The Operating System for Agentic SecOps

COMPANY OVERVIEW

Vega is an AI-native security analytics company founded in 2024 by Shay Sandler (CEO) and Eli Rozen (CTO), with offices in Tel Aviv and New York. The company was built to replace the rigid ingest-everything model of legacy SIEM with a federated analytics layer that meets security data wherever it already lives.

Vega has raised $185 million across three rounds in 2025, backed by Cyberstarts, Accel, Redpoint, and CRV. Its customer base includes UnitedHealth Group, a Fortune 50 financial services firm, a publicly traded communications company, and a global pharmaceutical with 75,000+ employees. The platform is SOC 2, GDPR, and ISO compliant.

CORE FOCUS

Vega's Security Analytics Mesh (SAM) is a federated analytics layer that queries every SIEM, data lake, cloud log source, and object store in place — no migration, no duplication, no ingest tax. Detection, investigation, and triage run continuously across the entire distributed surface, so coverage gaps and blind spots become visible instead of hidden behind retention tiers.

What differentiates Vega is the agentic operating model: AI agents handle triage, MITRE ATT&CK coverage mapping, and investigation workflows transparently, with the analyst always able to inspect the reasoning.

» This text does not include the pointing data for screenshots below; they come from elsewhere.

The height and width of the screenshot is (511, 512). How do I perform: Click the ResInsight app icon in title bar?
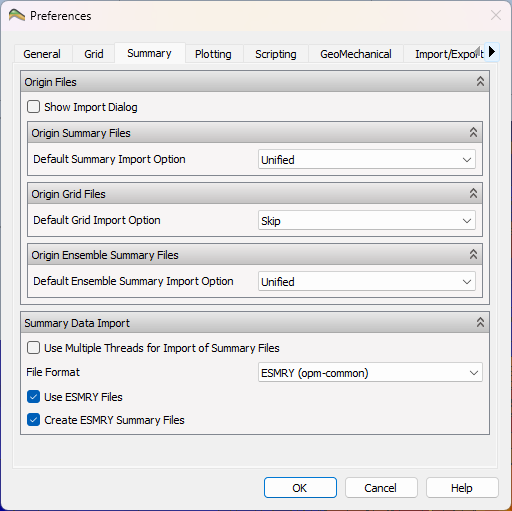click(x=17, y=16)
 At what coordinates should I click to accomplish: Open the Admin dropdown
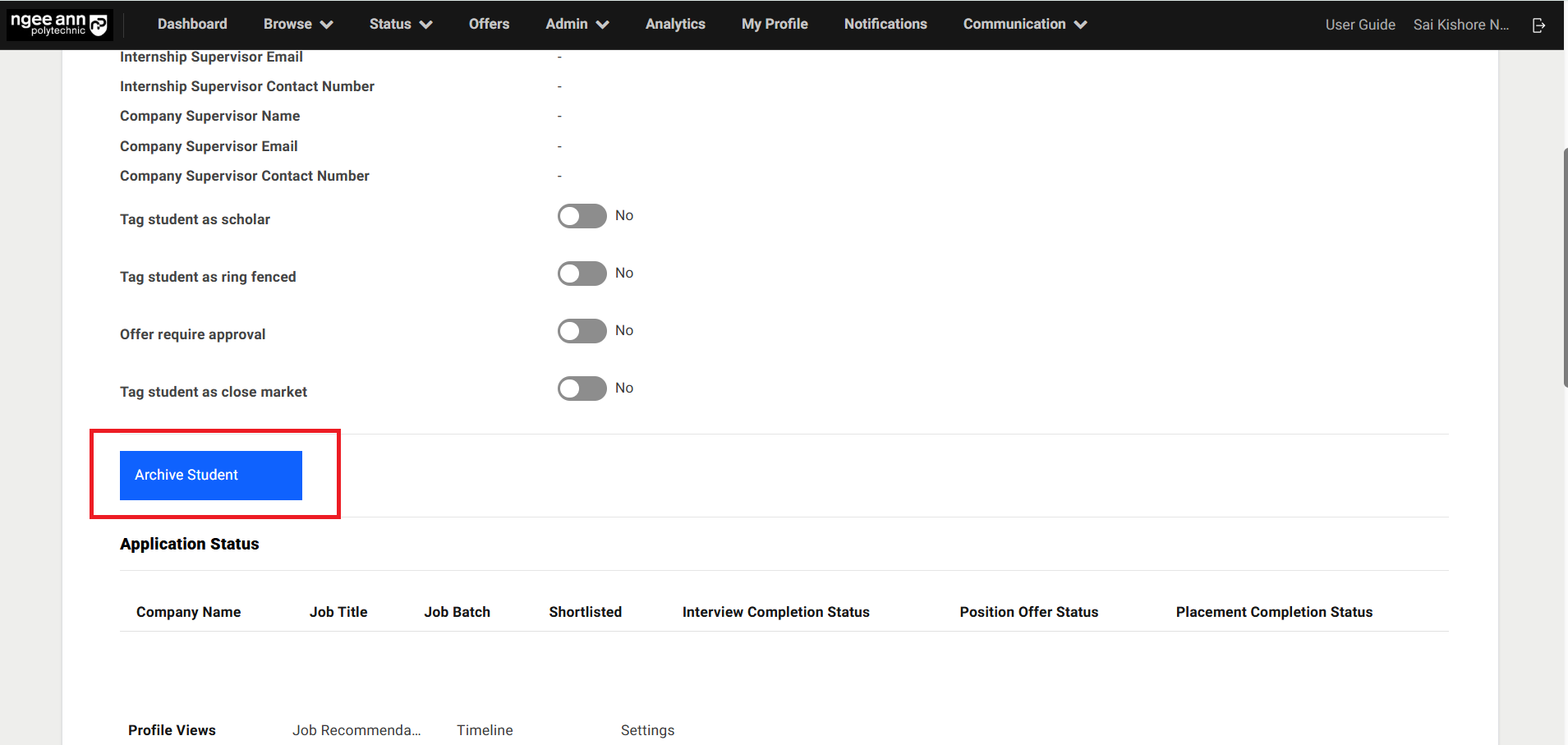point(576,24)
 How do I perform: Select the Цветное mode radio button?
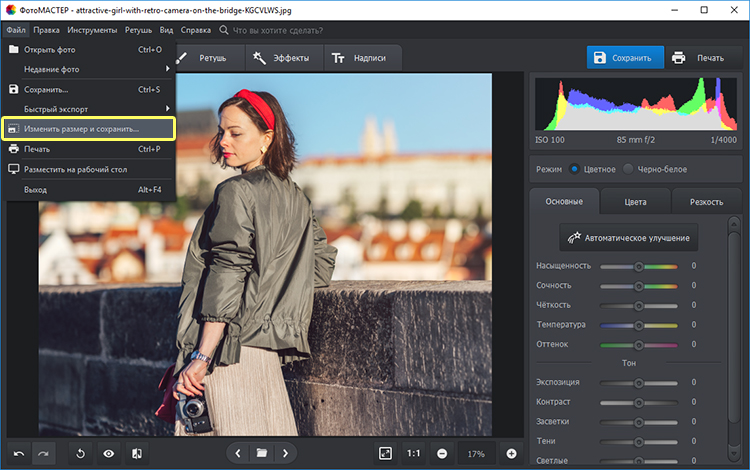point(574,169)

The result is SIEM-class outcomes at a fraction of the data cost.

PRODUCTS & TOOLS

Security Analytics Mesh (SAM) – Federated analytics fabric that connects to SIEMs, cloud logs, data lakes, and object storage without ingesting or moving data.

AI-Powered Detection – Unified threat detection across every connected source with continuous MITRE ATT&CK coverage assessment.

Agentic Triage – Autonomous AI agents that correlate, investigate, and triage alerts with transparent, auditable reasoning.

Threat Briefings – Always-on hunt workflows that turn published threat intelligence into queries against your live data on arrival.